Question: Using the plotting functions of clusterProfiler / enrichplot with enrichment results from other programs
1
5 months ago by
charles.foster40 wrote:

Hi all,

I'm a big fan of the many plots produced by the clusterProfiler and enrichplot packages. The functions such as emapplot() require the enrichment results to have been generated using clusterProfiler (and a few other related packages, I think). However, I've carried out GO/KEGG enrichment analyses using GOSeq so I can account for any potential sequence length biases.

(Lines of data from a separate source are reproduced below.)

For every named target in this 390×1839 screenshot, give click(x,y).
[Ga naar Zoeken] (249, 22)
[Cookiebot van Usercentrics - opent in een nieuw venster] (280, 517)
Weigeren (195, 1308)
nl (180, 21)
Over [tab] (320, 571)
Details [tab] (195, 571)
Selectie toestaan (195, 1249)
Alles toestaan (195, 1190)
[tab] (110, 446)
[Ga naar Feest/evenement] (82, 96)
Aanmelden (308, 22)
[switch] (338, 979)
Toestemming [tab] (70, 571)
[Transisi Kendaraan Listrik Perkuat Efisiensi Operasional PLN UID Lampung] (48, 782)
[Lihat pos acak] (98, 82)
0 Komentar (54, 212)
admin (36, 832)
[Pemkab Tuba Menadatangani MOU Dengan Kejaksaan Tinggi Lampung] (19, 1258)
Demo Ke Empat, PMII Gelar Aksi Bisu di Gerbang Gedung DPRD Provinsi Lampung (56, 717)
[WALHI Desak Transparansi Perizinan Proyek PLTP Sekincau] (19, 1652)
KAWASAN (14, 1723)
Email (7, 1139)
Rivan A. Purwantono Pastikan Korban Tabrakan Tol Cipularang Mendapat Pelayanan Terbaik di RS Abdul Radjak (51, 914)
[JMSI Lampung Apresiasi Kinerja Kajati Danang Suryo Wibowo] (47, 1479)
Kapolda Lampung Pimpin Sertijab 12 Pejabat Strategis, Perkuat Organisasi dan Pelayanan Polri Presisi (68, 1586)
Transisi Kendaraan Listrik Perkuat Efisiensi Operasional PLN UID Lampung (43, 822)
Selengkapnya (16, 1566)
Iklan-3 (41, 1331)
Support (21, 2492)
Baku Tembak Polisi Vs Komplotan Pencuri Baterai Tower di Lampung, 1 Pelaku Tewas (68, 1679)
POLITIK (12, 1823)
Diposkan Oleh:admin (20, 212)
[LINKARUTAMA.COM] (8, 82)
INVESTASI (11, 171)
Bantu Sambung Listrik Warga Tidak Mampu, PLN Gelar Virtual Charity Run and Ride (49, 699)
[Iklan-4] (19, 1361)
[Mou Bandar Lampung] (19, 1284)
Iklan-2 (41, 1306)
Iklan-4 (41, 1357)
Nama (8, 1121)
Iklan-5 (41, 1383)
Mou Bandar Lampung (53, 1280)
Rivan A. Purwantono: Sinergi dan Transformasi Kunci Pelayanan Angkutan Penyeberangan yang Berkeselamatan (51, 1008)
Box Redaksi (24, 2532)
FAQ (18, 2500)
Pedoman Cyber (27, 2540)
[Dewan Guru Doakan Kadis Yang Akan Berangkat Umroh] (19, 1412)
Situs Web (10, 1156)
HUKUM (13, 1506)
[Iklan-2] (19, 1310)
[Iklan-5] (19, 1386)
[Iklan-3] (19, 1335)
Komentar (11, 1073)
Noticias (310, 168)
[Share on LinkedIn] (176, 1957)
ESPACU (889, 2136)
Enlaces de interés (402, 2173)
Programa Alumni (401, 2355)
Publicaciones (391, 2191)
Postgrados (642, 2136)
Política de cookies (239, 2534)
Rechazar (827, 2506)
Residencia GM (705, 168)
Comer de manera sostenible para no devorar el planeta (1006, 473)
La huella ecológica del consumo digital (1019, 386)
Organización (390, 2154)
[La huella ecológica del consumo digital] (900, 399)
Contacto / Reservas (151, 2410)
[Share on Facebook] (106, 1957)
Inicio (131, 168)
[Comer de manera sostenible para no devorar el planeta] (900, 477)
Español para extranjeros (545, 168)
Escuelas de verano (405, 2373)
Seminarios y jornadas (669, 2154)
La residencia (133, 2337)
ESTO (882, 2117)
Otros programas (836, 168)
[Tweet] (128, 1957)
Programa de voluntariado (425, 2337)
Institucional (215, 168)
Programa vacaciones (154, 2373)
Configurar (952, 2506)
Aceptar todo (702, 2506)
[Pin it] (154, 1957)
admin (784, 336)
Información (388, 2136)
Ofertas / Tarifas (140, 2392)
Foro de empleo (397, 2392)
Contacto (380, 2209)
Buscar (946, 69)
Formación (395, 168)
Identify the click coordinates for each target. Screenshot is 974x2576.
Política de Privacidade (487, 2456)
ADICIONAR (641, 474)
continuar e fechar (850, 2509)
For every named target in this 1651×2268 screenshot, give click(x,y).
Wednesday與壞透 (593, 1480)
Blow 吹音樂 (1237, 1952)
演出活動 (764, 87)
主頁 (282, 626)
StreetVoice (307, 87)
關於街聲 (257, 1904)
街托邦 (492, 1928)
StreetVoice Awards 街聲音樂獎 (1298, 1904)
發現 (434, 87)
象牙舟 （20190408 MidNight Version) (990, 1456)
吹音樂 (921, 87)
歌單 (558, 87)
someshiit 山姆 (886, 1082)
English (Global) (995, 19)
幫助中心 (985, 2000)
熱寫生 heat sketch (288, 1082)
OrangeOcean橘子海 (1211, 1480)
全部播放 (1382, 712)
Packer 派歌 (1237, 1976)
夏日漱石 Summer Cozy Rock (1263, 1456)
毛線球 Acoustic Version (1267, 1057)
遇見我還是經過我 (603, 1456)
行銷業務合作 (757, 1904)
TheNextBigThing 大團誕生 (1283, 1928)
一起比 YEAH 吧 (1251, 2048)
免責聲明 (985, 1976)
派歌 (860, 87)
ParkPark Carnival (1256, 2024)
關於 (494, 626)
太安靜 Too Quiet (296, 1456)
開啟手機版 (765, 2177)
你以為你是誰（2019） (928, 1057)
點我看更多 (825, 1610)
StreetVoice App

Is there a way to to use the various plotting functions with data from other programs like GOSeq? Can we convert the results into the format required for emapplot() etc? The results for GOSeq, at least, are just stored in a data frame with the usual columns (GO term, adjusted p-value, number of genes in each category etc.)

Alternatively, any other useful programs for plotting results would be appreciated.

Thanks!

clusterprofiler enrichplot • 185 views
modified 5 months ago • written 5 months ago by charles.foster40
Answer: Using the plotting functions of clusterProfiler / enrichplot with enrichment res
1
5 months ago by
charles.foster40 wrote:

In case anyone is wondering in the future, I managed to solve the problem. The solution is a bit fiddly, but at least it works.

First, load the clusterProfiler package, then read in your GOSeq enrichment results into a new data frame (in this case it's called results_df). You need to format the dataframe so that the columns match those of an enricher() output. I won't go into how you do that as I'm sure others can figure it out, but the columns need to be:

colnames(results_df) <- c("ID","Description","GeneRatio","BgRatio","pvalue","p.adjust", "qvalue", "geneID","Count")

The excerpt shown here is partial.